We are still very much engaged in the EMP and DEPT tables in the SCOTT schema that back in the early ’80s was pivotal in demonstrating the capabilities of the first Oracle RDBMS releases. It still does an excellent job for most of my demos today. Must be me…
This article delves into urgent matters such as ‘which letters do not occur in the names of the employees’, ‘in which months of the year was no one hired’, ‘who in each department does not have a colleague with less experience (or a lower salary)’, ‘which employees do not have a colleague in the same job (either in their own department or in the entire company)’, and more.
Letters not used in any Employee Name
Our first search for information that is not there is a quest for the letters (from the alphabet) that are not used in any of the Employee Names in table EMP. We have 14 employees, each with a 4 to 8 letter ENAME. We wonder (yes, we do) which of our 26 letters in the western european alphabet is not used in any of those 14 names.
Several approaches to this puzzling challenge are available to us, and I am sure there are many more than I will demonstrate here. All of these make use of the alphabet query that was introduced in the article about static and somewhat dynamic domains: http://technology.amis.nl/blog/9577/retrieving-the-values-for-domains-in-sql-queries-in-the-oracle-rdbms-months-days-numbers-and-custom-value-sets.
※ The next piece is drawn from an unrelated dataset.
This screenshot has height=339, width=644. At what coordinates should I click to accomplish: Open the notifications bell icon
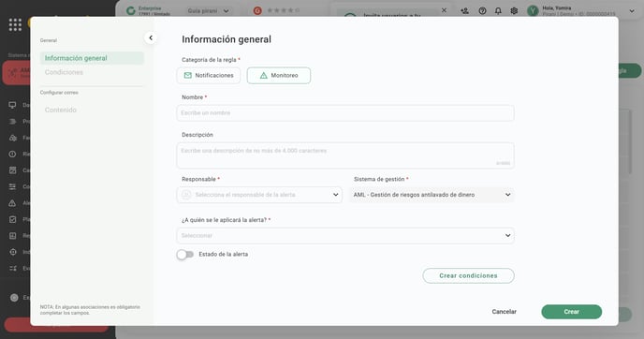tap(498, 11)
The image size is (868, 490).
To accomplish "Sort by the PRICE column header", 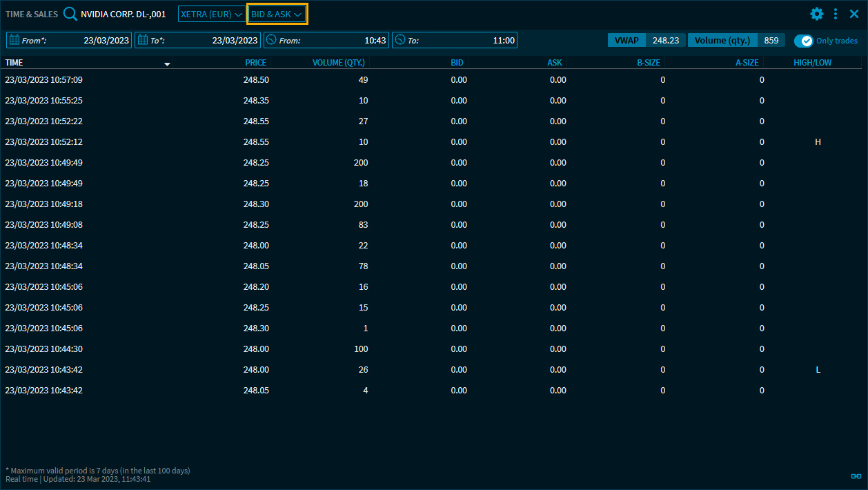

The first approach creates one long string out of all the employee enames, then joins that string with every letter in the alphabet. Only rows where the letter does not occur in the string are returned, thereby giving us the list of letters not used in any ename:
with alphabet as ( select chr(64+rownum) letter from dual connect by rownum < 27 ) , employeenames as ( select listagg(ename,',') within group (order by sal) enames from emp ) select letter from alphabet cross join employeenames where instr( enames, letter ) = 0
The second approach, though similar, uses two special options: first a join condition that does not just look for equality in two columns but instead uses instr( ename, letter ) >0 . The second is the outer join with the specific filter for un-joined rows. Every letter that is not joined to any ENAME is returned by this query.
with alphabet as ( select chr(64+rownum) letter from dual connect by rownum < 27 ) select letter from alphabet left outer join emp on instr( ename, letter ) > 0 where emp.rowid is null
The third approach uses the MINUS set operator to substract from the ALPHABET all letters that occur in any of the ENAMES – and note how the CONNECT BY is used to turn a string of characters into a rowset with a single row for each character in the string (it is almost pivoting, right there!).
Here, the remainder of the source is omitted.